◆ Requirement ◆
Exactly as written, transcribe the lines that run from the one containing "KOΣTOYMIA (307, 41)" to the end of the records below.

━━━━━━━━

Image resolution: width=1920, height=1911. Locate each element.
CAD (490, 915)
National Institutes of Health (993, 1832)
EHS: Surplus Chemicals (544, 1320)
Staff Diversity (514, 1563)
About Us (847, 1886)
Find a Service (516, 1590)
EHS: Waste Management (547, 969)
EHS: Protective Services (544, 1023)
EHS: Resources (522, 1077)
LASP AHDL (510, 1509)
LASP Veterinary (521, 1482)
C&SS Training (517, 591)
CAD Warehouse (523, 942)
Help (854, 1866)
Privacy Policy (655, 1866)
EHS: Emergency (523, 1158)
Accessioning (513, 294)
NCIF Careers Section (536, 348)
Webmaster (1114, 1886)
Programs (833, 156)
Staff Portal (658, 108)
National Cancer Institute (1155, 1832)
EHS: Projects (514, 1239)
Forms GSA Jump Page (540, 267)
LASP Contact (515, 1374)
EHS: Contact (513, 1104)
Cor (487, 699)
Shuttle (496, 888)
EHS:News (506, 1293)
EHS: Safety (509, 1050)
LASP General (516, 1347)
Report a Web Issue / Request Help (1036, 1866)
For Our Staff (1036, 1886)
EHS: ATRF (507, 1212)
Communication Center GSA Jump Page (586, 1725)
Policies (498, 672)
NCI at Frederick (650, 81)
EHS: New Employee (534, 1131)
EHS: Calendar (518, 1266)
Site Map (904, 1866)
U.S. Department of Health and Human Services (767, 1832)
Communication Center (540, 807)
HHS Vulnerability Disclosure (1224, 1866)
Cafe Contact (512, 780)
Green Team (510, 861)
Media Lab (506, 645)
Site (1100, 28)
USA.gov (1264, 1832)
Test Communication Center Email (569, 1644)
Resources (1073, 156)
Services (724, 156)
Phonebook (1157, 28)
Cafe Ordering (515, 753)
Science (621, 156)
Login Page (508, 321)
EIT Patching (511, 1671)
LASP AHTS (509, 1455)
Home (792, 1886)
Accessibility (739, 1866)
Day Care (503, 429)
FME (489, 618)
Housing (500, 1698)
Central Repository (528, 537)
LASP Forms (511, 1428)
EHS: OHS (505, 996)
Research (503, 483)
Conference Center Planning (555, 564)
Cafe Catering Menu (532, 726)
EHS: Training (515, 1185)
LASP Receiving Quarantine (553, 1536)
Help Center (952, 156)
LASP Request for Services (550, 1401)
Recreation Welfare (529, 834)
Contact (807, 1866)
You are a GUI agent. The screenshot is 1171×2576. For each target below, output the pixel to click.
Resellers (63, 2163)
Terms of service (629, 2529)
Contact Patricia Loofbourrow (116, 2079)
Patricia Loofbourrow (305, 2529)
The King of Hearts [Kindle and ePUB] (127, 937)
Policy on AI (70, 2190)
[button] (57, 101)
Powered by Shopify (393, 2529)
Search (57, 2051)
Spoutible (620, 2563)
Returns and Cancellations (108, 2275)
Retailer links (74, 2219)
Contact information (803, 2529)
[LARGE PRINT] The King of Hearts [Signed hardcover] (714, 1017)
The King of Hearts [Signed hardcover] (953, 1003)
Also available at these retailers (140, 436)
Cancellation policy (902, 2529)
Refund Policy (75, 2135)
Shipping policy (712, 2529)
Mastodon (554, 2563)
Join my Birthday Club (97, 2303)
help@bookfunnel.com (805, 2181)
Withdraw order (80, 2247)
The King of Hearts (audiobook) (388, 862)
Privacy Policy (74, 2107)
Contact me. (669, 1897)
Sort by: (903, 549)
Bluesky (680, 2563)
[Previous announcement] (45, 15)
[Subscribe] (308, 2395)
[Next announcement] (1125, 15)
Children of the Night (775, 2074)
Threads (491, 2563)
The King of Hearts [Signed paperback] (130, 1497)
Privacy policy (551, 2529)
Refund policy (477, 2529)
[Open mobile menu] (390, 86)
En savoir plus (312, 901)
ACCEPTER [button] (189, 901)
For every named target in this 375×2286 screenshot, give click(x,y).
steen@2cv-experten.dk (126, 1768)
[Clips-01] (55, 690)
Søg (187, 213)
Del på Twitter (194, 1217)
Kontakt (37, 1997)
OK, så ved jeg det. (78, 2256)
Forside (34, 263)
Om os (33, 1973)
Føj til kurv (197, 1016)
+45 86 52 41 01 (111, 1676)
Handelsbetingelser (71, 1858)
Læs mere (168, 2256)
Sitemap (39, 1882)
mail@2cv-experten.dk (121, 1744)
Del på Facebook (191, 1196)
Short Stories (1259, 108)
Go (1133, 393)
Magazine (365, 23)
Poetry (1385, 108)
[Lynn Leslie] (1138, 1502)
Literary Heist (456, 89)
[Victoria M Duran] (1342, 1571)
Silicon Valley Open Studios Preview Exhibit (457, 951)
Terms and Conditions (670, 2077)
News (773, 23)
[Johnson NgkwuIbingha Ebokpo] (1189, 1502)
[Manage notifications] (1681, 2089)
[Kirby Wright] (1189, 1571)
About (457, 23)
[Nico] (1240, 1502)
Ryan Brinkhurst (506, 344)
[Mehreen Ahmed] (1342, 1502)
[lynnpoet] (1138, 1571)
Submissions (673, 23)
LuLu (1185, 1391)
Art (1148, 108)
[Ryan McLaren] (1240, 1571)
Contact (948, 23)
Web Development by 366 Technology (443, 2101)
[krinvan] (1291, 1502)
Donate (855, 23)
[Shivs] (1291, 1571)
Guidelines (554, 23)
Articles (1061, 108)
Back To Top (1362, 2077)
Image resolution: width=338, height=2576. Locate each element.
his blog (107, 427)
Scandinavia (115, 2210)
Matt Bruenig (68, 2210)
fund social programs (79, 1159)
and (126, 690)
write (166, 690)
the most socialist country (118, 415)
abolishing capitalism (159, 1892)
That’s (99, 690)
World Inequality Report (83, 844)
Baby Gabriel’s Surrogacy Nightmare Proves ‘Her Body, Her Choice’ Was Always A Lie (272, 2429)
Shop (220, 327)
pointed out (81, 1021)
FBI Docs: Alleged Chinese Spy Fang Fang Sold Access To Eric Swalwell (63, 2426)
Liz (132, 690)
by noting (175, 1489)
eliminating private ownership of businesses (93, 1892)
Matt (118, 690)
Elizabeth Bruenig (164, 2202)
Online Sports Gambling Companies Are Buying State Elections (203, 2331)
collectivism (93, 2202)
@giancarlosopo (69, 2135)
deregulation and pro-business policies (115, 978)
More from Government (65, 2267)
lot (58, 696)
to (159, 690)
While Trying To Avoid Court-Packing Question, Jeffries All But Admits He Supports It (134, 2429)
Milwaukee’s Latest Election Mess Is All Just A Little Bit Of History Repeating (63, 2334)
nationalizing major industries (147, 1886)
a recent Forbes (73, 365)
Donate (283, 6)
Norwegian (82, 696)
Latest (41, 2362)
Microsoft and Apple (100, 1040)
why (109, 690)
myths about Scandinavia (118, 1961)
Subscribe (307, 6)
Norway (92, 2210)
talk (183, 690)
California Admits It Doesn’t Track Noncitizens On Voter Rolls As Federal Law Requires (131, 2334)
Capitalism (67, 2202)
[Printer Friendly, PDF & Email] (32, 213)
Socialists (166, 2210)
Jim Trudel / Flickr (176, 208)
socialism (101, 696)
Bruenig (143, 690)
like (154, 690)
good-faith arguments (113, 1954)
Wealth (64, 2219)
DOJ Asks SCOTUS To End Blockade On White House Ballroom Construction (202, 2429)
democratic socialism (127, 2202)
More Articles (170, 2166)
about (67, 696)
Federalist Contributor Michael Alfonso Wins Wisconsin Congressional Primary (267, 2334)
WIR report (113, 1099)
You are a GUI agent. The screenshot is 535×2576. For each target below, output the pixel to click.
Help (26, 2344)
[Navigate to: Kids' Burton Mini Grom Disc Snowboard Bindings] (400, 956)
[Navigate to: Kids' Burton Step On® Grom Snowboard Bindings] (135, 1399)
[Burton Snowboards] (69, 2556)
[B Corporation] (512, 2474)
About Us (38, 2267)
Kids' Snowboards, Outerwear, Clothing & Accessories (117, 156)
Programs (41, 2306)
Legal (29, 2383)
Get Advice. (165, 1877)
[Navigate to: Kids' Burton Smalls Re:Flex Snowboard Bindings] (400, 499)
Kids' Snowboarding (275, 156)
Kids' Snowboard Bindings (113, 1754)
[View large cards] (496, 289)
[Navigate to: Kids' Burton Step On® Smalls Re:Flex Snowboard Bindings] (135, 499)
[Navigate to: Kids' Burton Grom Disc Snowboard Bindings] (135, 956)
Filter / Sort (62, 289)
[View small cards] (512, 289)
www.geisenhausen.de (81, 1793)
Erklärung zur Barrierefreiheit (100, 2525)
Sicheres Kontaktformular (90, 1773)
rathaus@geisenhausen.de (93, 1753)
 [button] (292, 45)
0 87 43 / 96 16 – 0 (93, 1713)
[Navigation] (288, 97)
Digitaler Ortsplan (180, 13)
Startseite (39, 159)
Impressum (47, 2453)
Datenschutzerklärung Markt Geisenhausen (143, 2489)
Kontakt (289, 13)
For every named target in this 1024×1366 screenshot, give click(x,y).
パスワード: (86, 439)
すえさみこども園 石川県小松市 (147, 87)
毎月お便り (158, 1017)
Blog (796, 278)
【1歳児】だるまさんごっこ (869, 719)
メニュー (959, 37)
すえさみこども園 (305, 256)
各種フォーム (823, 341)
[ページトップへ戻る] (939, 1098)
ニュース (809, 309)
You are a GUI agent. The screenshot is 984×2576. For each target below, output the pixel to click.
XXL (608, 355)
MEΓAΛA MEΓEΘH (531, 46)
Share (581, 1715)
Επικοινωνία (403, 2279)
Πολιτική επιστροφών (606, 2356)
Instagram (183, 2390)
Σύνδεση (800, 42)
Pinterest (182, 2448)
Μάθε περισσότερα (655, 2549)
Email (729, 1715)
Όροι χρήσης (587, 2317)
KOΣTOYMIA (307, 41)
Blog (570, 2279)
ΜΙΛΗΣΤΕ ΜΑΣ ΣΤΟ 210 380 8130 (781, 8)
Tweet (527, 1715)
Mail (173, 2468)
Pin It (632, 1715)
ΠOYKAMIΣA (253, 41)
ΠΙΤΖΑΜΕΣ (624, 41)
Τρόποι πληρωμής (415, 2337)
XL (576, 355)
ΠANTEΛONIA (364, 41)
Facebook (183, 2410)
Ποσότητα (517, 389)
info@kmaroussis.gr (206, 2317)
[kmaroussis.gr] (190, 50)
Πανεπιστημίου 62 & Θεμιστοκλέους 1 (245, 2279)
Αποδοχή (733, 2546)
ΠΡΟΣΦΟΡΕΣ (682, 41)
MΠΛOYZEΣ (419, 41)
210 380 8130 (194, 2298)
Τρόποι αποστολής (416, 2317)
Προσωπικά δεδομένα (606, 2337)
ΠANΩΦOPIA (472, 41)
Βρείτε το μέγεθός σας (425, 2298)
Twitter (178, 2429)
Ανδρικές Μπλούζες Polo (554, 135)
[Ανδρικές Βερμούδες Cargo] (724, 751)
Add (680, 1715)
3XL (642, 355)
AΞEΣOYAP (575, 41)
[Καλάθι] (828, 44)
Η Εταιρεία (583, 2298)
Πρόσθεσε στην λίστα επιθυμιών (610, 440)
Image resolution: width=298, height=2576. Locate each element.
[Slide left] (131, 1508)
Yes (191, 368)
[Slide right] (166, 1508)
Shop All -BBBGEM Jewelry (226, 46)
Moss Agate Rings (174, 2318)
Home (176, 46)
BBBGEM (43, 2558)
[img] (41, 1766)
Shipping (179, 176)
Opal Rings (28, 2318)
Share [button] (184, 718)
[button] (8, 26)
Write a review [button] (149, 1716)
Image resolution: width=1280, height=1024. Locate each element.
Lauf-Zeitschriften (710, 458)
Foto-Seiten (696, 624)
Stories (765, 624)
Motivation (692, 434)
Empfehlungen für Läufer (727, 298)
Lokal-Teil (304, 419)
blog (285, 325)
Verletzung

━━━━━━━━

◆ Task response ◆
KOΣTOYMIA (307, 41)
Blog (570, 2279)
ΜΙΛΗΣΤΕ ΜΑΣ ΣΤΟ 210 380 8130 (781, 8)
Tweet (527, 1715)
Mail (173, 2468)
Pin It (632, 1715)
ΠOYKAMIΣA (253, 41)
ΠΙΤΖΑΜΕΣ (624, 41)
Τρόποι πληρωμής (415, 2337)
XL (576, 355)
ΠANTEΛONIA (364, 41)
Facebook (183, 2410)
Ποσότητα (517, 389)
info@kmaroussis.gr (206, 2317)
[kmaroussis.gr] (190, 50)
Πανεπιστημίου 62 & Θεμιστοκλέους 1 (245, 2279)
Αποδοχή (733, 2546)
ΠΡΟΣΦΟΡΕΣ (682, 41)
MΠΛOYZEΣ (419, 41)
210 380 8130 (194, 2298)
Τρόποι αποστολής (416, 2317)
Προσωπικά δεδομένα (606, 2337)
ΠANΩΦOPIA (472, 41)
Βρείτε το μέγεθός σας (425, 2298)
Twitter (178, 2429)
Ανδρικές Μπλούζες Polo (554, 135)
[Ανδρικές Βερμούδες Cargo] (724, 751)
Add (680, 1715)
3XL (642, 355)
AΞEΣOYAP (575, 41)
[Καλάθι] (828, 44)
Η Εταιρεία (583, 2298)
Πρόσθεσε στην λίστα επιθυμιών (610, 440)
Image resolution: width=298, height=2576. Locate each element.
[Slide left] (131, 1508)
Yes (191, 368)
[Slide right] (166, 1508)
Shop All -BBBGEM Jewelry (226, 46)
Moss Agate Rings (174, 2318)
Home (176, 46)
BBBGEM (43, 2558)
[img] (41, 1766)
Shipping (179, 176)
Opal Rings (28, 2318)
Share [button] (184, 718)
[button] (8, 26)
Write a review [button] (149, 1716)
Image resolution: width=1280, height=1024. Locate each element.
Lauf-Zeitschriften (710, 458)
Foto-Seiten (696, 624)
Stories (765, 624)
Motivation (692, 434)
Empfehlungen für Läufer (727, 298)
Lokal-Teil (304, 419)
blog (285, 325)
Verletzung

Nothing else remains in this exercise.